Depois do Adeus ao realizador e argumentista italiano Dino Risi, vem a jeito da review semanal lembrar uma das suas obras mais conhecidas, Profumo di Donna (1974). Pode-se rapidamente classificar o cinema do cineasta milanês como pertencendo ao género cómico: um artifício necessário para disfarçar uma abordagem crítica às disparidades sociais da vida quotidiana na Itália, através de um olhar cínico e cru.
Depois do lançamento em DVD ter sido tardio (como já é costume por parte das distribuidoras), Perfume de Mulher é, em muitos aspectos, mais negro, mais austero, mais severo e mais envolvente que o remake de 1992 – esta última versão galardoou Al Pacino com Oscar de Melhor Actor Principal. Na visão de ’74 do romance de Giovanni Arpino, Vittorio Gassman (premiado em Cannes) é o protagonista: um reformado militar cego, maneta, alcoólico, melancólico e sorumbático, um porco sexista que leva consigo um jovem soldado para o último fim-de-semana de deboche antes de executar um planeado suicídio colectivo com a ajuda da sua companheira – uma também reformada e incapacitada arma do exército.

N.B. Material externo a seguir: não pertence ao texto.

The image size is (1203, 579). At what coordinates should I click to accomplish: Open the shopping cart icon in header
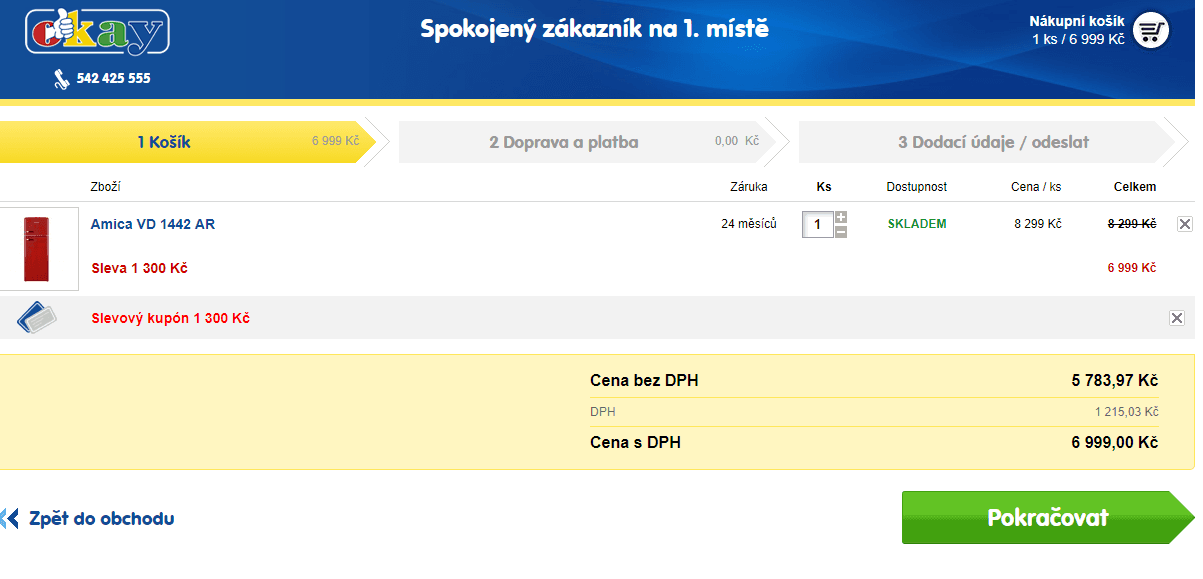[1151, 30]
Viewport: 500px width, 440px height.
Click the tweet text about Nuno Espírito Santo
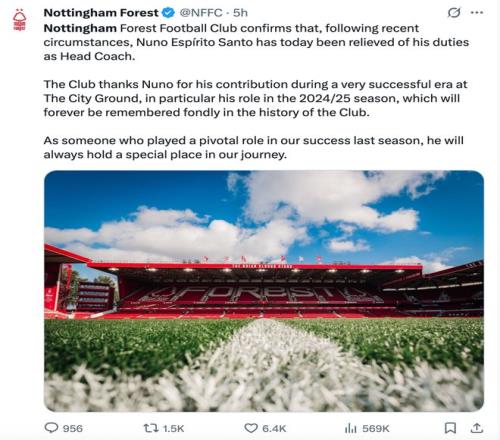[x=256, y=42]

Apesar do filme de ’92 ser visivelmente inspirado no seu predecessor, diferem bastante em pequenos detalhes. Enquanto o filme de Hollywood mostra um carismático protagonista de bom coração escondido por debaixo de uma camada exterior bruta, Gassman interpreta a personagem sem qualquer pingo de compaixão, um miserável bêbedo rejeitado pela sociedade. Em vez de dançar o tango e proclamar monólogos moralistas e intolerantes perante as opiniões de outras pessoas, Gassman limita-se a estar na companhia de afectuosas companhias, raparigas jovens e atraentes, comprometendo-se em fúrias consequentes de muito álcool e a abusar emocionalmente de quem quer que se aproxime dele. Não quer dizer que o “capitão” Al Pacino não o faça também, embora prevaleça de sobremaneira incontornável o atraente e bruto espírito mediterrânico.
Esta personalidade, sob a sua aparente força, abuso verbal, intransigência, irreverência e desdém pelas convenções de compaixão das quais é refém, esconde um profundo desespero e vulnerabilidade. Este é o interesse fundamental do filme que Dino Risi filma magistralmente: a verdade dos efeitos pós-guerra, o menosprezo e a falta de apoio para com os soldados da pátria.
Agostina Belli interpreta Sara, uma jovem rapariga apaixonada, é a única que conhece todas as facetas do capitão e não se conforma com a sua enfermidade. Residem maioritariamente nos close-ups a Agostina Belli as imagens mais belas do filme. Se o filme permanece, em certa medida actual, é a fotografia de Claudio Cirillo que lhe dá um certo ar de vintage look e algo de temporalmente característico dos filmes dos anos 70.